Há diferentes maneiras de fazer isso. Aquela na qual estou interessado é conceito de precificação atrelada ao Produto Interno Bruto (PIB) de cada país. Mas isso requer um mecanismo para evitar “vazamentos”.

O que isso quer dizer? Se entregamos medicamentos à Mongólia, por exemplo, eles têm que ficar na Mongólia. Provavelmente não vamos ter lucro na Mongólia, mas teremos grande impacto, e podemos obter lucro em países com PIB maior. É uma abordagem ganha-ganha.

É importante fazer isso em pandemias, mas eu acho que isso deveria valer para qualquer droga. Felizmente, em todas as minhas empresas os investidores estão alinhados com esse pensamento e defendem que seja assim.

– Como estão pensando em abordar zica, chicungunha e outras arboviroses? A mesma droga que ataca o vírus da dengue funcionaria para esses outros? Ou seria preciso uma droga para cada um?

As duas abordagens são válidas. Existem, por exemplo, drogas como o interferon lambda, que inclusive teve sucesso contra Covid-19 em teste clínico de fase 3 com colegas do Brasil e do Canadá. Ele é um antiviral de amplo espectro, com origem nas defesas naturais do corpo. Talvez essa estratégia funcione contra zica e chicungunha também.

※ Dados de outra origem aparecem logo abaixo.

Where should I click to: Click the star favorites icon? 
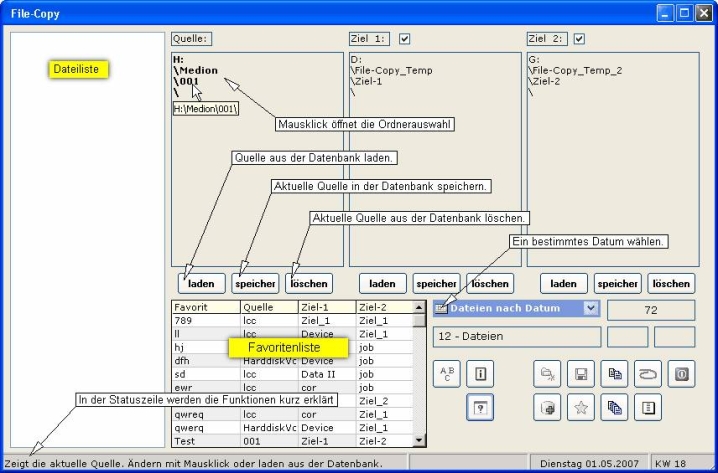[x=578, y=407]

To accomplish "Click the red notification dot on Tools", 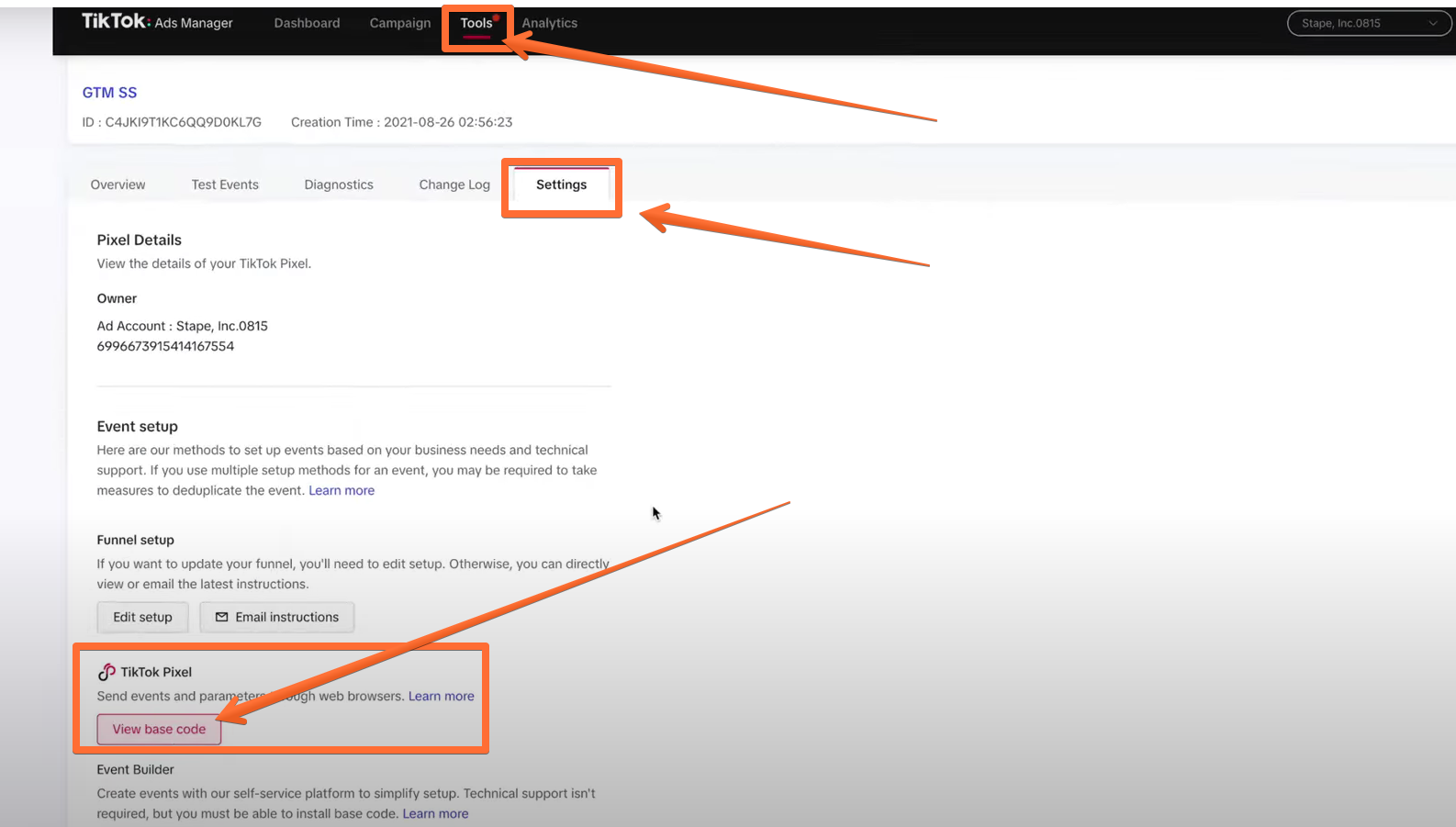I will (496, 17).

Outra estratégia seria criar um bom antiviral contra cada um dos vírus, depois misturá-los em um coquetel. Isso seria o ideal, porque às vezes é difícil identificar qual vírus exatamente a pessoa tem. Mesmo com os diagnósticos disponíveis hoje, alguns laboratórios no Brasil ainda têm dificuldade. Com uma droga que ataque todos os vírus, você pode tratar a partir dos sintomas e agir rápido, porque quanto mais cedo atacamos uma viremia, melhor.

– Se vocês chegarem a um ensaio clínico em humanos, o Brasil seria o melhor candidato a abrigar o teste?

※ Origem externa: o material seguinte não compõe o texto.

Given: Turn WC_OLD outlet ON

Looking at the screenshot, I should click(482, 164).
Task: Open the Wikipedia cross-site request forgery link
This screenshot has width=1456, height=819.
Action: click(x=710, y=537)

Certamente o Brasil seria um grande candidato. O país possui ótima infraestrutura e muita experiência em ensaios clínicos. Além disso, precisamos ir aonde a doença está. Mas há outros lugares, como o Vietnã, que também sofrem com a dengue. Com frequência testes clínicos são realizados em mais de um país.

– Desenvolver um medicamento normalmente leva anos. Quanto tempo pode demorar para termos uma droga contra dengue?

Desenvolvimento de drogas de fato leva muito tempo, e depende de muitos fatores. Por exemplo, quanto mais recursos se tem à disposição, mais rápido ele pode caminhar. Mas não é muito prudente fazer afirmações categóricas sobre quanto tempo vai levar. Nós estamos trabalhando o mais rápido que podemos. Se conseguirmos mais parceiros e mais recursos, ainda podemos acelerar.

E importante: queremos fazer isso não só para a dengue, mas também para gripe e outros vírus, incluindo alguns que possam surgir no futuro. Precisamos trabalhar proativamente, não só reativamente.

Se o mundo tivesse gasto em pesquisas uma fração daquilo que consumiu durante o auge pandemia, nós teríamos obtido uma droga contra coronavírus antes de a Covid-19 explodir. Poderíamos ter parado o vírus em Wuhan, na China. Devemos aprender com essa lição.